→ **Stated goal**
Reproduce the entries from the line with "Image resolution: width=285" up to and including the last line of the entries, swapping "Click" for "Select" and keeping everything else the same. Leave the pictures out.

----- Material for this task

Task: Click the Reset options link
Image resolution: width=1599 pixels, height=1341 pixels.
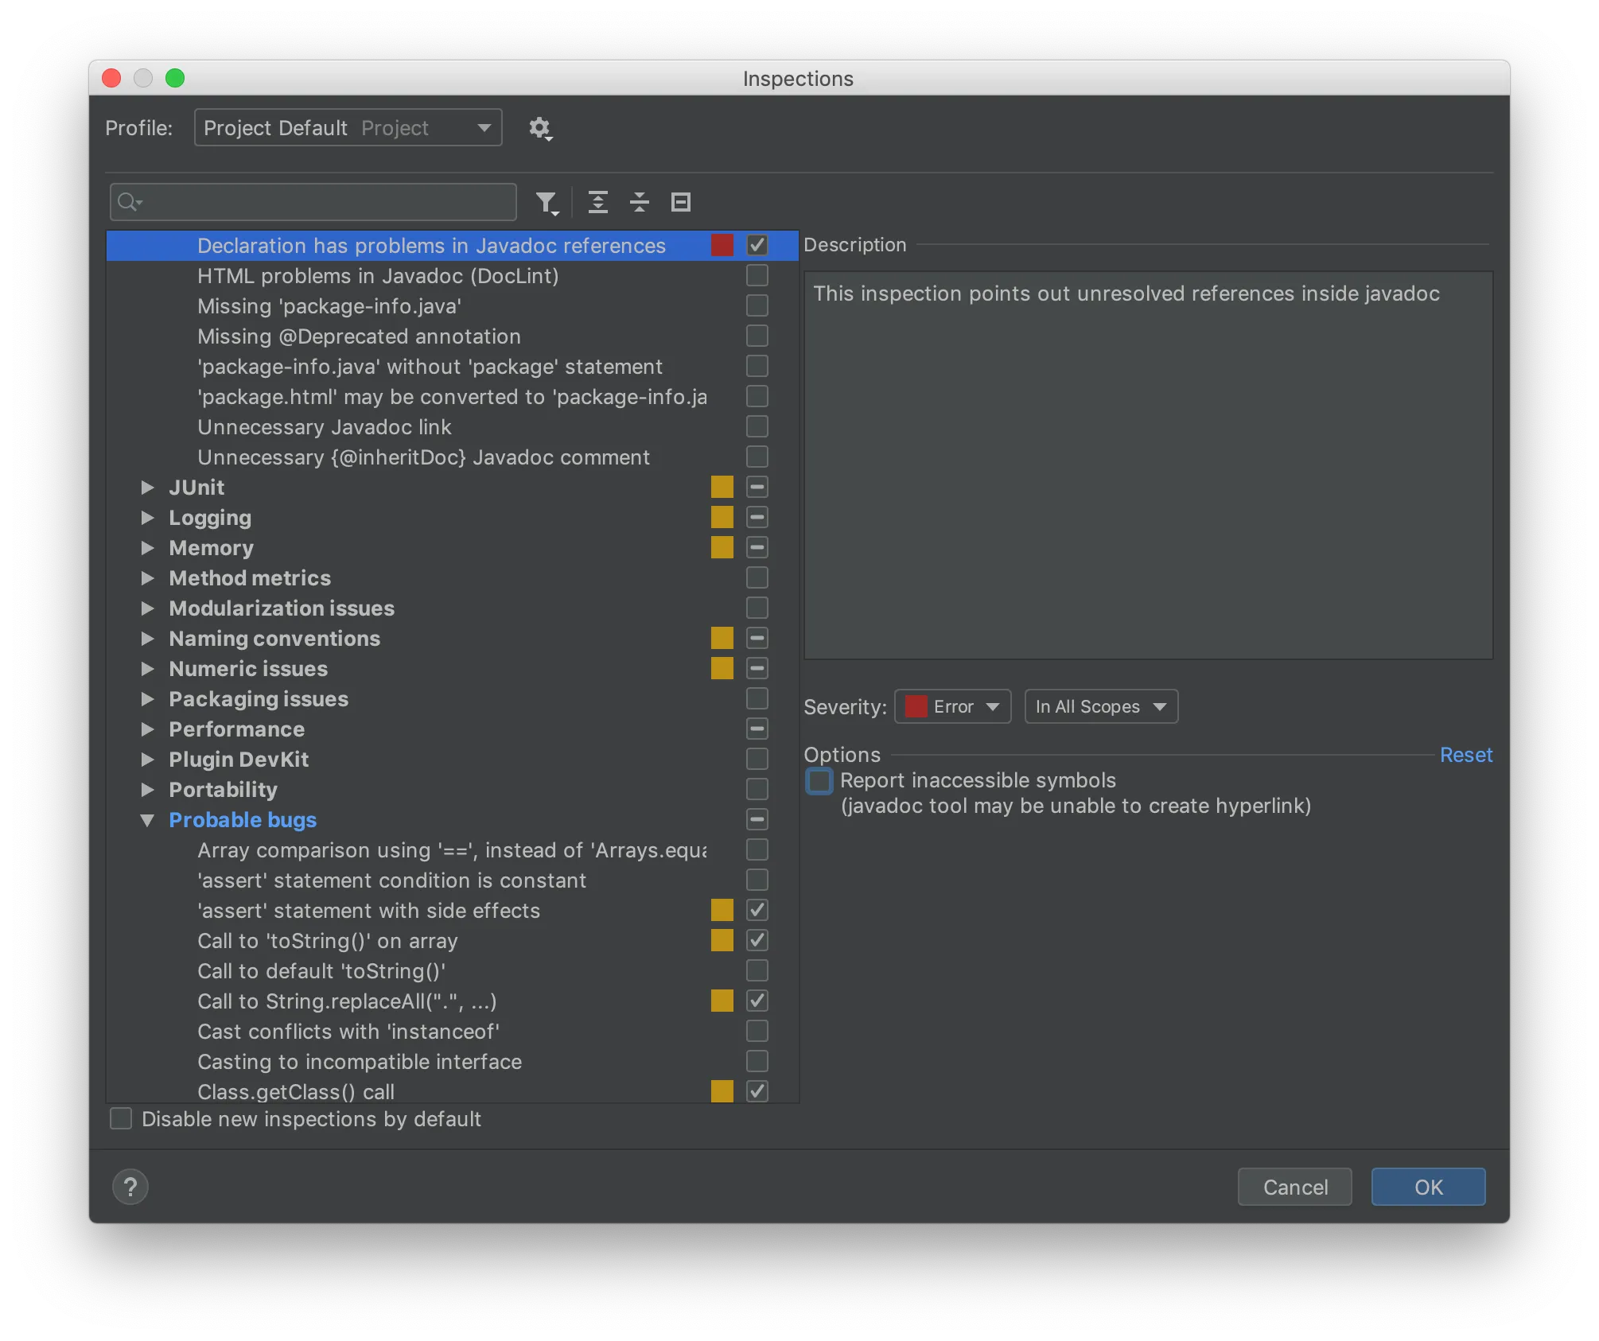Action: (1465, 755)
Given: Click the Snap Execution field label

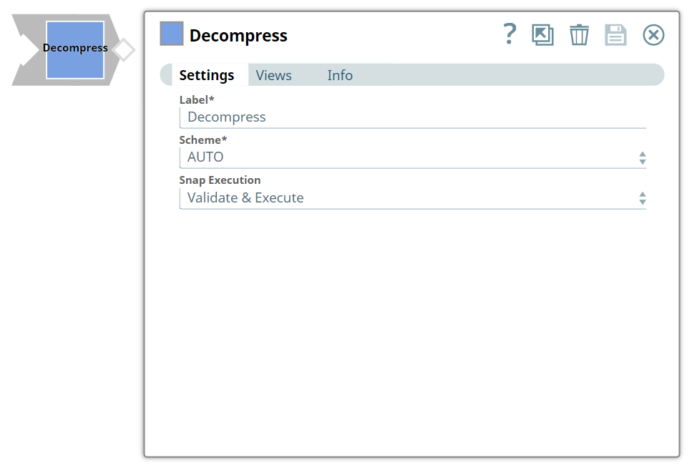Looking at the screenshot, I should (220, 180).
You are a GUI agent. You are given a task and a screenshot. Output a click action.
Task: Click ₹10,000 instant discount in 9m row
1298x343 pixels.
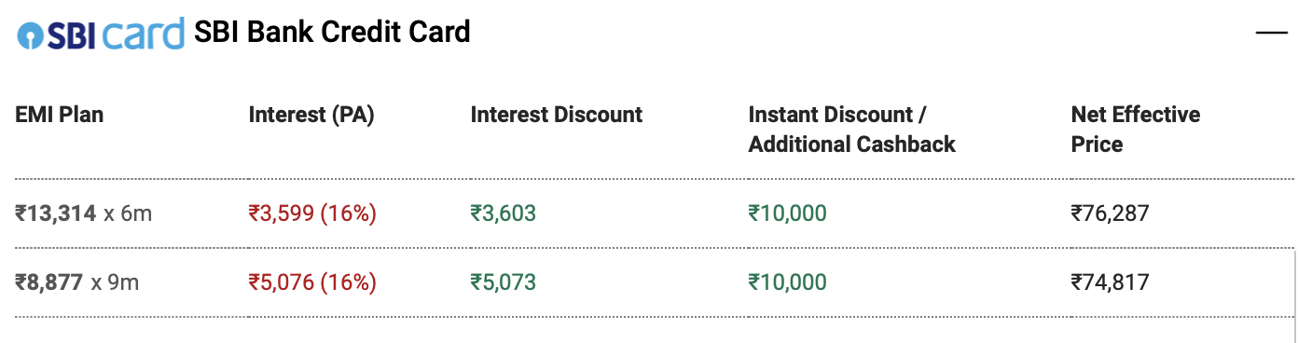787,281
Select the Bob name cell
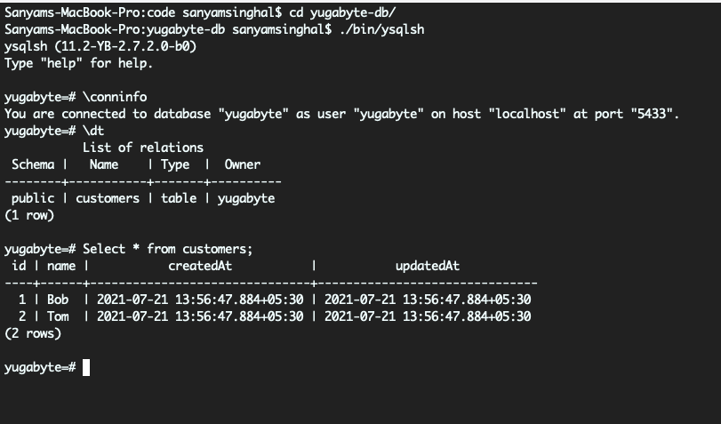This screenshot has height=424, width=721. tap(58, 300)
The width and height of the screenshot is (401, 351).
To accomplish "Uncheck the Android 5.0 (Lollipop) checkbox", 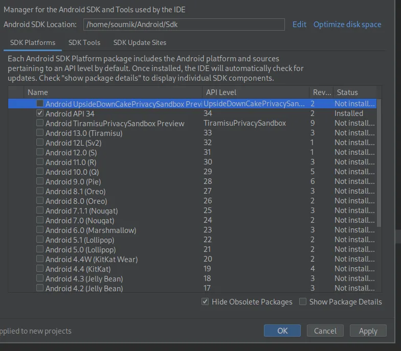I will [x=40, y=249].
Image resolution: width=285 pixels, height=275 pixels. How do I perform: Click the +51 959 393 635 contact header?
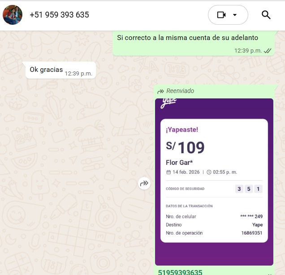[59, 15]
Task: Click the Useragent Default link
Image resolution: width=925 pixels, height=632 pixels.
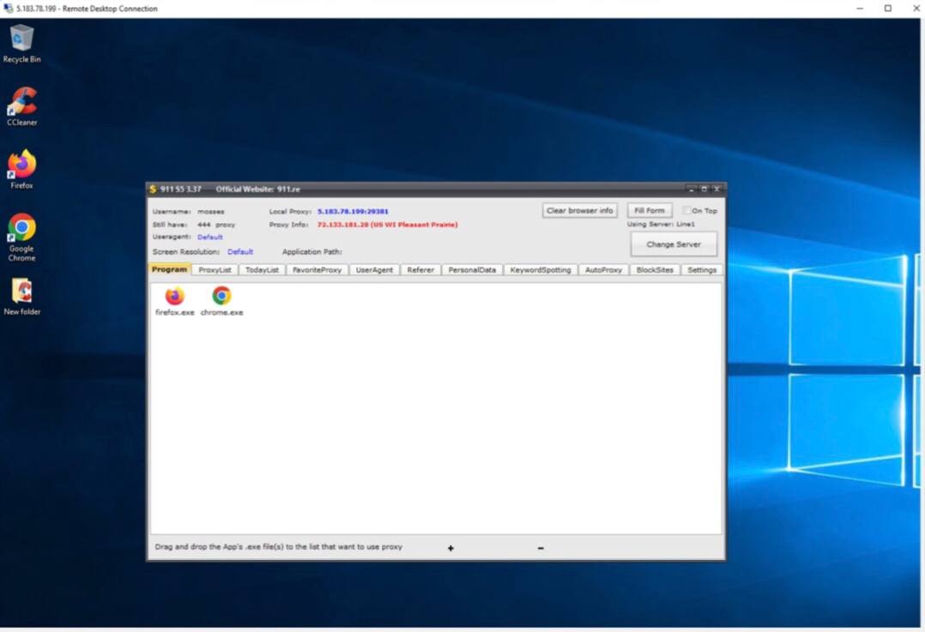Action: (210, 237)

----------

→ **Completed exercise**
Image resolution: width=285 pixels, height=275 pixels. How do I perform: Select the +51 959 393 635 contact header?
[59, 15]
Task: Select the Useragent Default link
Image resolution: width=925 pixels, height=632 pixels.
Action: (210, 237)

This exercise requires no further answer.